Les effets de la cyberchondrie


L’anxiété

Alors que les chercheurs associent la cyberchondrie à l’anxiété, la question de la directionnalité reste encore à préciser : est-ce l’anxiété qui conduit à la cyberchondrie, ou est-ce la cyberchondrie qui crée de l’anxiété ? Les effets pourraient être bidirectionnels.


Le lien avec le système de santé

Il serait difficile d’estimer le coût de la cyberchondrie sur le système de santé car il existerait plusieurs hypothèses. Tout d’abord, il y a la possibilité d’un recours accru aux services médicaux en raison de l’urgence provoquée par l’interprétation des informations trouvées en ligne. Mais il y aurait aussi un impact négatif sur la relation entre les professionnels et des patients cyberchondriaques qui viendront défier le diagnostic ou même les traitements recommandés par le corps médical.


Les fake news en santé

Malheureusement, les fake news sont loin d’épargner le monde médical. Comme on a pu le voir dans l’article à cet effet, les fake news peuvent être propulsées par quelques ‘influenceurs’ sans aucune expertise et la période de la pandémie de COVID-19 ne fait pas exception : en mars 2021, 12 influenceurs étaient derrière 73% des contenus complotistes et anti-vaccins publiés sur Facebook, Twitter et Instagram ! Ce type de fausses informations peut être inclus dans une recherche d’informations médicales en ligne et venir accroître la défiance des patients envers les professionnels.



Que faire ?


  • Attention au volume d’informations : il faut garder en tête que parfois, ce n’est pas en allant chercher encore plus d’informations que l’on va forcément trouver mieux et se rassurer.
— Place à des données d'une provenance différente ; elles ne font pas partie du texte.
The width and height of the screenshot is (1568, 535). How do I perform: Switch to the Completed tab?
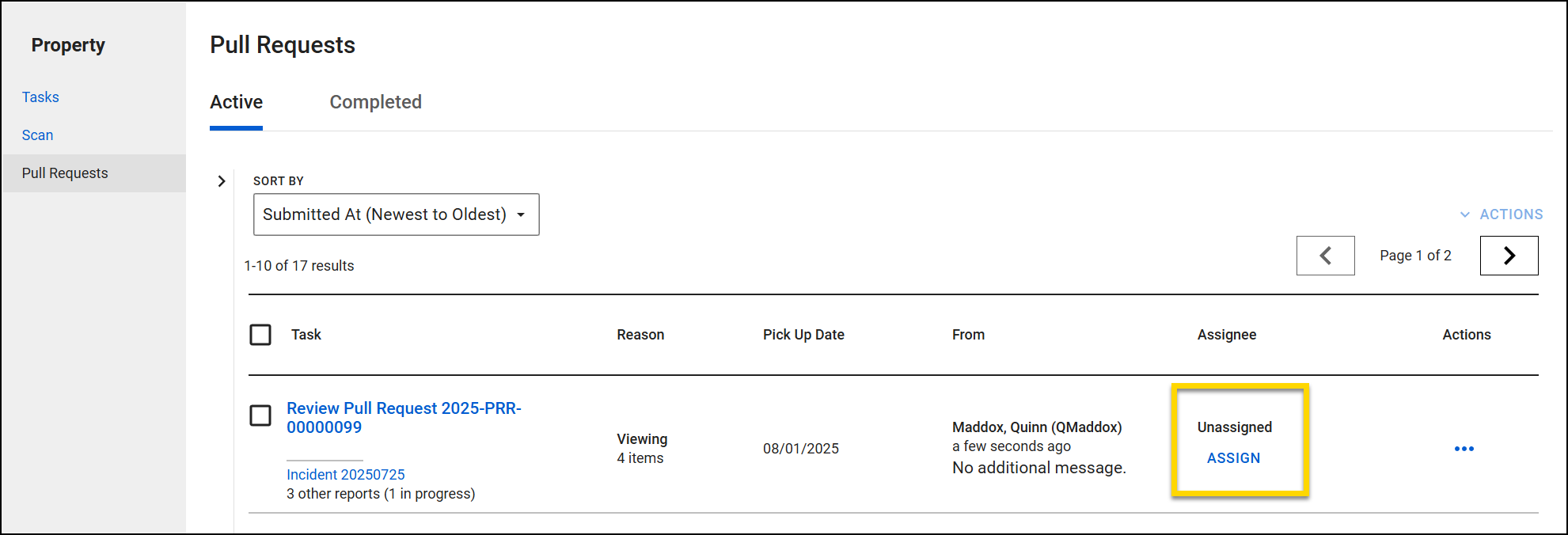[x=375, y=102]
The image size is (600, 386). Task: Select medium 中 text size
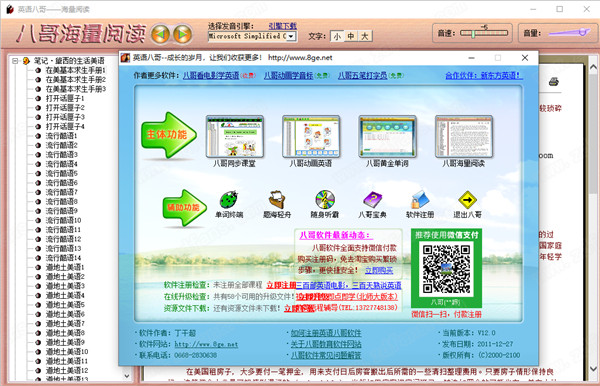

Le volume d’informations trouvées en ligne ne se transformera pas en diagnostic

  • Probablement le plus important, se diriger vers les professionnels : il est important de se référer à des praticiens, et parler à des professionnels de santé. Si les avis peuvent différer dans le corps médical, aller chercher plusieurs avis est une marche à suivre que beaucoup de patients peuvent faire pour avoir plus de précisions, et éventuellement comprendre les nuances entre des avis qui peuvent différer.

  • Apprendre à gérer l’incertitude dans des contextes inédits et complexes : il se peut que des connaissances soient nouvelles pour nous, comme pour le corps médical. Si ce dernier est capable de se remettre en cause suite à une meilleure connaissance, il faut savoir le reconnaître. Comme tout apprentissage, le fait de se mettre à jour et parfois de changer d’approche ne doit pas nécessairement être un argument pour dénigrer ni les compétences, ni les choix qui ont pu être faits auparavant. Le progrès implique toujours des changements, alors essayer de comprendre les raisons des changements au lieu de disqualifier des mises à jour semble raisonnable pour être plus éclairé sur les choix à faire personnellement.


Il semble donc tentant d’aller chercher de quoi se rassurer sur internet lorsque l’on a des symptômes. Les biais cognitifs peuvent encore nous jouer des tours mais quoiqu’il en soit, s’il s’agit de prendre des décisions importantes : la santé étant si précieuse, elle mérite bien aussi l’attention des professionnels pour nous aider à trancher.